A single figure is required: the number of lines below in which the word "agent" occurs.

(Pixel coordinate grounding data)

--- START ---

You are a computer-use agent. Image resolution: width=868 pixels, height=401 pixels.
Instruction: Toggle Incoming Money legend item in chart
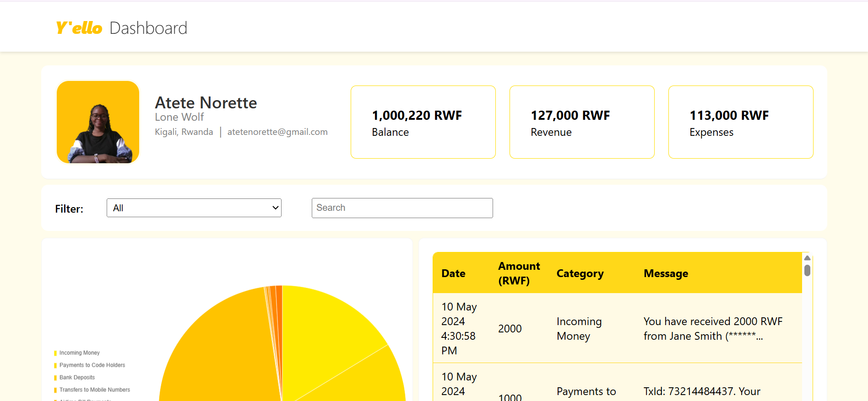(79, 353)
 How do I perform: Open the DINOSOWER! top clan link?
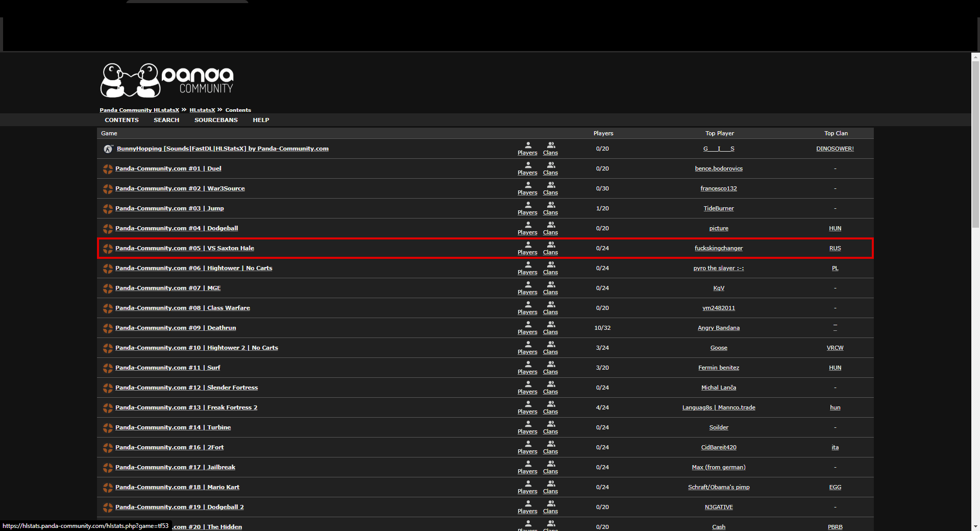835,149
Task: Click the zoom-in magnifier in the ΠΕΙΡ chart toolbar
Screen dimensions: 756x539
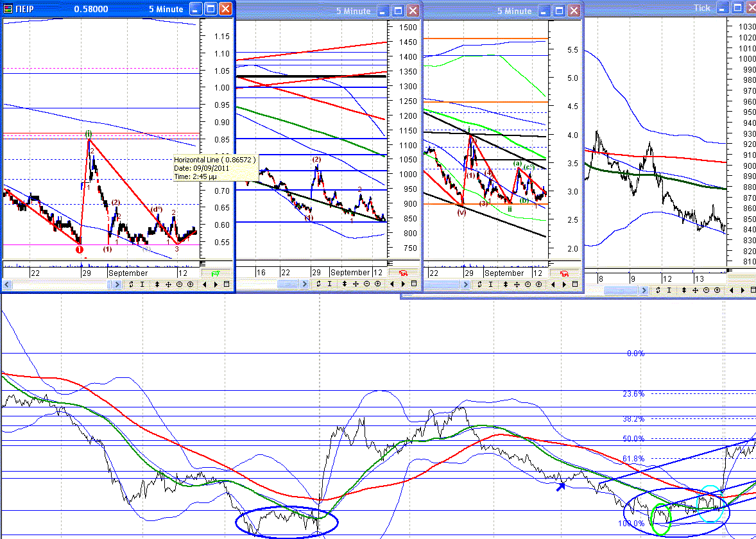Action: click(191, 284)
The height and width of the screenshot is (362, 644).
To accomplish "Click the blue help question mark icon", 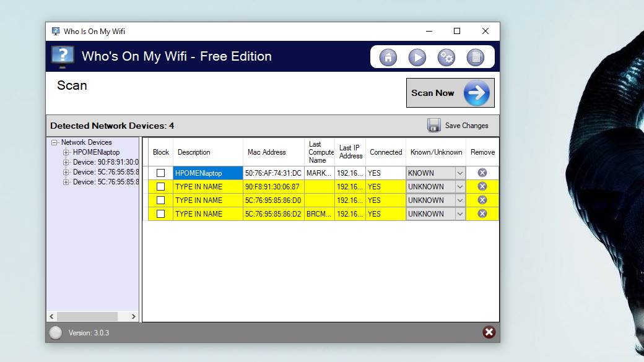I will pyautogui.click(x=63, y=57).
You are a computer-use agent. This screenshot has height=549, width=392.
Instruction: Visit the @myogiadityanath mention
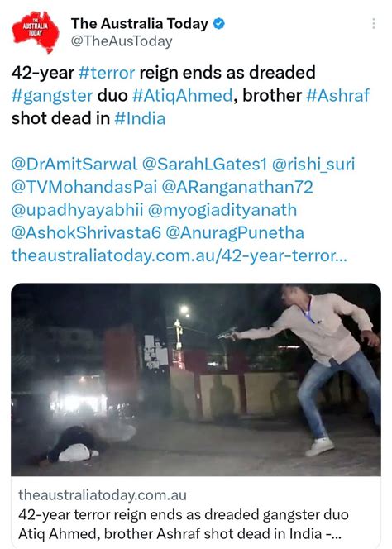[222, 210]
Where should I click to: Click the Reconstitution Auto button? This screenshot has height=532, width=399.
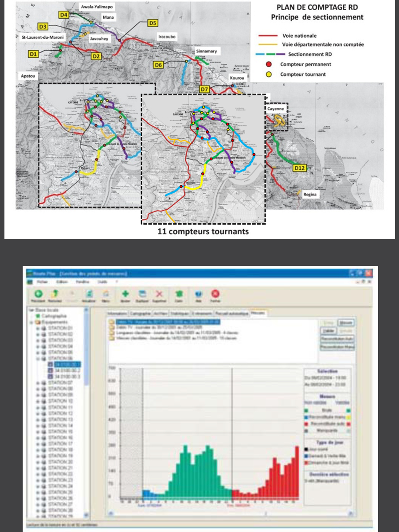point(336,339)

--- END ---

Answer box — 2